The purpose of this paper is to develop knowledge about the nature of student assessment practice in entrepreneurship education.
This paper introduces general assessment practice issues and highlights key considerations. It explains prior research on assessment practice in entrepreneurship education and argues that there is too little empirical research on the subject. Finally, it outlines a typology of entrepreneurship education that highlights variation between different: forms; learning outcomes; subjects; and, possible methods of assessment practice. The methodology for the study gathers data from course outlines (syllabi) and explains how these were collected and analysed.
The results show that educational practice in entrepreneurship education continues to be dominated by the “About” form and highlight that there are different cultures of assessment practice in the UK and the USA. The paper finds compelling evidence that different forms are using assessment in different ways.
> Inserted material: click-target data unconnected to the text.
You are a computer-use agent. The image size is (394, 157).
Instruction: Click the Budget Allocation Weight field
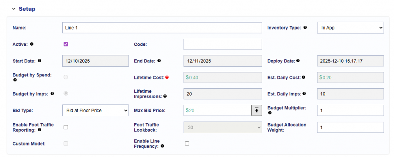point(350,127)
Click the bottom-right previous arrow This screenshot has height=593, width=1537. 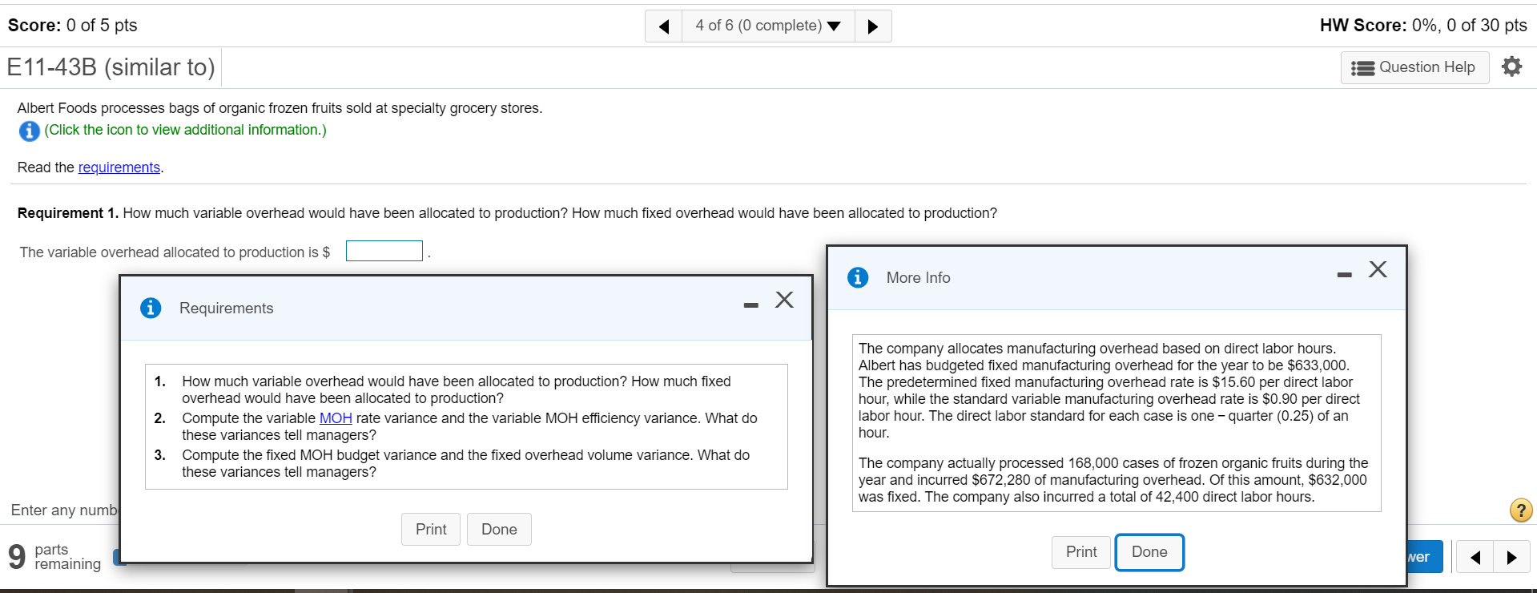tap(1475, 557)
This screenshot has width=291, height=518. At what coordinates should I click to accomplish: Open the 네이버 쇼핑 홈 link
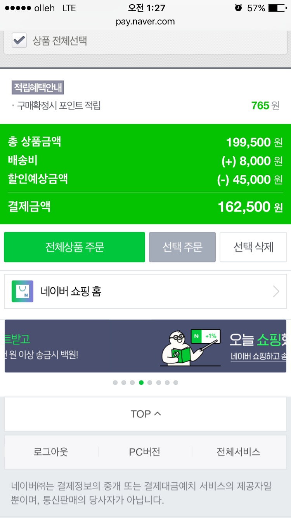(71, 291)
This paper identifies that there have been few studies exploring assessment practice in entrepreneurship education and argues that further research is required in this area. It also highlights a need for a focus on assessment practice in disciplines beyond the business school. The work demonstrates that further research could explore other stakeholders in the assessment process and seek to understand how these external assessors affect student learning.
In conclusion, the paper highlights that assessment generally needs to become more innovative, more reflective in nature and include more stakeholders in the process.
Understanding is enhanced because the paper explores what entrepreneurship educators actually “do” when they assess entrepreneurship education and, therefore, the research moves beyond prescriptive accounts and provides a detailed understanding of actual practice.